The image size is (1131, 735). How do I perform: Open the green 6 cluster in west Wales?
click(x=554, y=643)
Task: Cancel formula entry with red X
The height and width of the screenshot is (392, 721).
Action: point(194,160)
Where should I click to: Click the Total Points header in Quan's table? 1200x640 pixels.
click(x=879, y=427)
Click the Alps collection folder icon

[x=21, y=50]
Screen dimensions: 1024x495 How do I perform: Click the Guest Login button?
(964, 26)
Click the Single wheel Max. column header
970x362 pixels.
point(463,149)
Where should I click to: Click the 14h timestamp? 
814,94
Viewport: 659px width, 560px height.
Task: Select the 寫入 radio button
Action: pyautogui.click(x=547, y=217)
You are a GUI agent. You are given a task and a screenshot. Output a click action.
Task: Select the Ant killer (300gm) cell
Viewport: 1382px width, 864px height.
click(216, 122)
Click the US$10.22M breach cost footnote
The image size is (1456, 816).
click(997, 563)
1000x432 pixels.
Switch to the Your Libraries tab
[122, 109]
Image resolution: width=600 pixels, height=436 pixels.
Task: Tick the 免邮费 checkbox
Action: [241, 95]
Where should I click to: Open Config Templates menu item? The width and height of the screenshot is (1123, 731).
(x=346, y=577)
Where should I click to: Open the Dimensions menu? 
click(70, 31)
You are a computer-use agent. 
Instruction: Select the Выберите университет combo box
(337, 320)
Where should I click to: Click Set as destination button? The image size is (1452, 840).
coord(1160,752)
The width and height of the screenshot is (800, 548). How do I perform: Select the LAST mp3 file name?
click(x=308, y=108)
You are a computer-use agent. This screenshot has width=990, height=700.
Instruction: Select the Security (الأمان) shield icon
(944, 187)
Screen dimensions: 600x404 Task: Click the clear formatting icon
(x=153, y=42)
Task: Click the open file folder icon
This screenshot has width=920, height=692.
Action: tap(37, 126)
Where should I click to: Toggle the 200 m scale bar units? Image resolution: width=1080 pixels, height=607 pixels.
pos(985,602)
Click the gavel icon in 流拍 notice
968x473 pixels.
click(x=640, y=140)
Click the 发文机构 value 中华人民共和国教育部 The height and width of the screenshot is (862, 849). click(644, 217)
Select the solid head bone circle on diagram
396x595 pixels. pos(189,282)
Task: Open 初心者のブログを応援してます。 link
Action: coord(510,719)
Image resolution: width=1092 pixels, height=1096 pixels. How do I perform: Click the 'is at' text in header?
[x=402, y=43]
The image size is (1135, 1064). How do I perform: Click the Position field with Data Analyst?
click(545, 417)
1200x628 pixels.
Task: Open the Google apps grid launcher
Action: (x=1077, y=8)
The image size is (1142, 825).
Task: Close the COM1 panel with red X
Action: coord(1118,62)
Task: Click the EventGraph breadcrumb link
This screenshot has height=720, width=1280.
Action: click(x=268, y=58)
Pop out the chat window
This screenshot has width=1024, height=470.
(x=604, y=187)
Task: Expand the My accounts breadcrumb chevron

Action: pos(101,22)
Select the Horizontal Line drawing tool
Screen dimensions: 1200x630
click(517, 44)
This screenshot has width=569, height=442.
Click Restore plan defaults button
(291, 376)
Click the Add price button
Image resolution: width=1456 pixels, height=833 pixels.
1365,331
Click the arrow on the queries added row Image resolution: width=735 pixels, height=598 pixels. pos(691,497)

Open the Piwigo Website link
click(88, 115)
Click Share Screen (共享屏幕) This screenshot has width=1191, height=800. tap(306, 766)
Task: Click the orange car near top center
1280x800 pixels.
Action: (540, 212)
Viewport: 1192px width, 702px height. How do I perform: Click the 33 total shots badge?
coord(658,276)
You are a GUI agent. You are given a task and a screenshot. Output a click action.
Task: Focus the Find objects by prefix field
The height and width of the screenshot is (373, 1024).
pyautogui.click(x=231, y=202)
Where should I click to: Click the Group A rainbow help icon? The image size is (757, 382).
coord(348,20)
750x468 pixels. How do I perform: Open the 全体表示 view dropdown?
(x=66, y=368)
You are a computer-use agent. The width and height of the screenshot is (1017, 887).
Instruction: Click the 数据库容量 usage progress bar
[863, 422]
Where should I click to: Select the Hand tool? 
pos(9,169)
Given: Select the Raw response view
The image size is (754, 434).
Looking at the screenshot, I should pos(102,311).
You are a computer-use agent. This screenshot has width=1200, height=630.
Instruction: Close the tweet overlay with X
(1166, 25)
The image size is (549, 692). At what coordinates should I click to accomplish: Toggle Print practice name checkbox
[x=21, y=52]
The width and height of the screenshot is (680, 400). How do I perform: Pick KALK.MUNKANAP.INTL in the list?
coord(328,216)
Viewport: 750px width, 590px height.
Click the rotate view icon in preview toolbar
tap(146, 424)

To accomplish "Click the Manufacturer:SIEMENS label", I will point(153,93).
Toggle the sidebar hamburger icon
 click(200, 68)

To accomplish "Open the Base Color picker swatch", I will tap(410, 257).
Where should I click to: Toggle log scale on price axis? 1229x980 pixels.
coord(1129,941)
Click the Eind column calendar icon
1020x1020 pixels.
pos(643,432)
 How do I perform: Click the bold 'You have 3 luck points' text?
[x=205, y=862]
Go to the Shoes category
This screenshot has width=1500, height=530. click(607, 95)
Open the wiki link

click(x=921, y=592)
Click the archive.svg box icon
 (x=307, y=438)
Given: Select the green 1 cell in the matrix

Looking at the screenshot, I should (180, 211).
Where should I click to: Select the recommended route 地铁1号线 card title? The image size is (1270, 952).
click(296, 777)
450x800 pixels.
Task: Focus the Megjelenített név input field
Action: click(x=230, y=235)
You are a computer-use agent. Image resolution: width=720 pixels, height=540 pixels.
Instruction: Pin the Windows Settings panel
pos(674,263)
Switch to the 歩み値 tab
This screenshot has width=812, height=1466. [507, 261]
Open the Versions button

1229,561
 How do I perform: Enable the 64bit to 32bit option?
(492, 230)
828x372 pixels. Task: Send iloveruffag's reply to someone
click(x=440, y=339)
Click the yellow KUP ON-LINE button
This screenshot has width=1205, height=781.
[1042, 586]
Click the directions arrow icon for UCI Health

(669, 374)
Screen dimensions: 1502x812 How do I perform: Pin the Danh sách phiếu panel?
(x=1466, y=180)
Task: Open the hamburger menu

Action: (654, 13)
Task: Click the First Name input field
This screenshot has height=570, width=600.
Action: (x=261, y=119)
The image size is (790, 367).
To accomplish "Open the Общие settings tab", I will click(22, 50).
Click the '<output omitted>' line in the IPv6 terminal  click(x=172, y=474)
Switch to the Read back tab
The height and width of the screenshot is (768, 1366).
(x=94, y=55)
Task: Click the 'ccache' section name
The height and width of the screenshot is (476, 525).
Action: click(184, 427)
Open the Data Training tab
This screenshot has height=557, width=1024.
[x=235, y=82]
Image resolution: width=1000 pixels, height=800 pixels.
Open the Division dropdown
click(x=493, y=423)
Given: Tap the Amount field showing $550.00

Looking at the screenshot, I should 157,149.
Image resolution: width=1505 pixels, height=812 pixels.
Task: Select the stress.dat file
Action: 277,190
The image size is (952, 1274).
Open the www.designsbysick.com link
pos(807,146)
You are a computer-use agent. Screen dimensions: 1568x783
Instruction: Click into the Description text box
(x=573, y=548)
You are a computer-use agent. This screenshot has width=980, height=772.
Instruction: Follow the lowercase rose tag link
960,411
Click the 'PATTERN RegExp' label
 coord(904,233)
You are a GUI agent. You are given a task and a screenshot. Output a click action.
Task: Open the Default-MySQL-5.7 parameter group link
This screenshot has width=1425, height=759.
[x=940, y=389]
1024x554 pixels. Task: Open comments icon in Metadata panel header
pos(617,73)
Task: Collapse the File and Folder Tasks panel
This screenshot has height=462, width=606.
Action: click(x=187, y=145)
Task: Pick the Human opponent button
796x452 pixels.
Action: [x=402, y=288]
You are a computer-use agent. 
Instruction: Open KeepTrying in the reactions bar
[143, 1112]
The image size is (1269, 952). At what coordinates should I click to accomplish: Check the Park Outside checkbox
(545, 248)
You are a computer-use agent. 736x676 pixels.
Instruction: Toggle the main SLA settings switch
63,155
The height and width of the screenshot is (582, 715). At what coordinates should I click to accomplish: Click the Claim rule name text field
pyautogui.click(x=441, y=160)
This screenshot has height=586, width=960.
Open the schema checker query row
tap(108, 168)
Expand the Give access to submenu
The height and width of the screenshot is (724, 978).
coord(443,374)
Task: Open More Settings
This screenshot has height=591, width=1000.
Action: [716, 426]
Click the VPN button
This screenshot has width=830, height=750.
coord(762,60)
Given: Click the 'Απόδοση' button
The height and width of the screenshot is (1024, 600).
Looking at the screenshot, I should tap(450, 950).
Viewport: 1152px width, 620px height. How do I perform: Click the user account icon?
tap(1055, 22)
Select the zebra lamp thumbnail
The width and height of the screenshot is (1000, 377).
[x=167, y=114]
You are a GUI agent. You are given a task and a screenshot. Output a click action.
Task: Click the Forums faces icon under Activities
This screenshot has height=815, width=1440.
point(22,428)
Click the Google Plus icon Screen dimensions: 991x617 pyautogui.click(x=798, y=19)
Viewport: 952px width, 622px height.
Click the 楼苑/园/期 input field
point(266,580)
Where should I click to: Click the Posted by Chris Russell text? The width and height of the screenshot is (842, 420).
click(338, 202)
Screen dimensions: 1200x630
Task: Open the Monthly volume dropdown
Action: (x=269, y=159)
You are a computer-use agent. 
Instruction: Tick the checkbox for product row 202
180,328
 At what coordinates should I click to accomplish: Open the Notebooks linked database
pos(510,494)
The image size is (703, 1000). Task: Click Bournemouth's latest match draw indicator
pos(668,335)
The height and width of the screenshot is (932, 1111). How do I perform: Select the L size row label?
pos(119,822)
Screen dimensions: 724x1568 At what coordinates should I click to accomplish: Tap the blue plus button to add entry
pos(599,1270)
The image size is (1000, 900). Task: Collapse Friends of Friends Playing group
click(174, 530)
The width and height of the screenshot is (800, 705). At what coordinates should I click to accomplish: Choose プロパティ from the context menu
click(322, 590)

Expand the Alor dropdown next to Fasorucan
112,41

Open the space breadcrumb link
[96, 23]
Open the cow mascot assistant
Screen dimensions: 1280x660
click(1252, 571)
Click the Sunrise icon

■ ■ ■ ■ ■ ■ ■

## WHAT YOU HAVE TO DO
Provide only the count of lines in the material above that hold the word "will".

## EXERCISE RESPONSE
3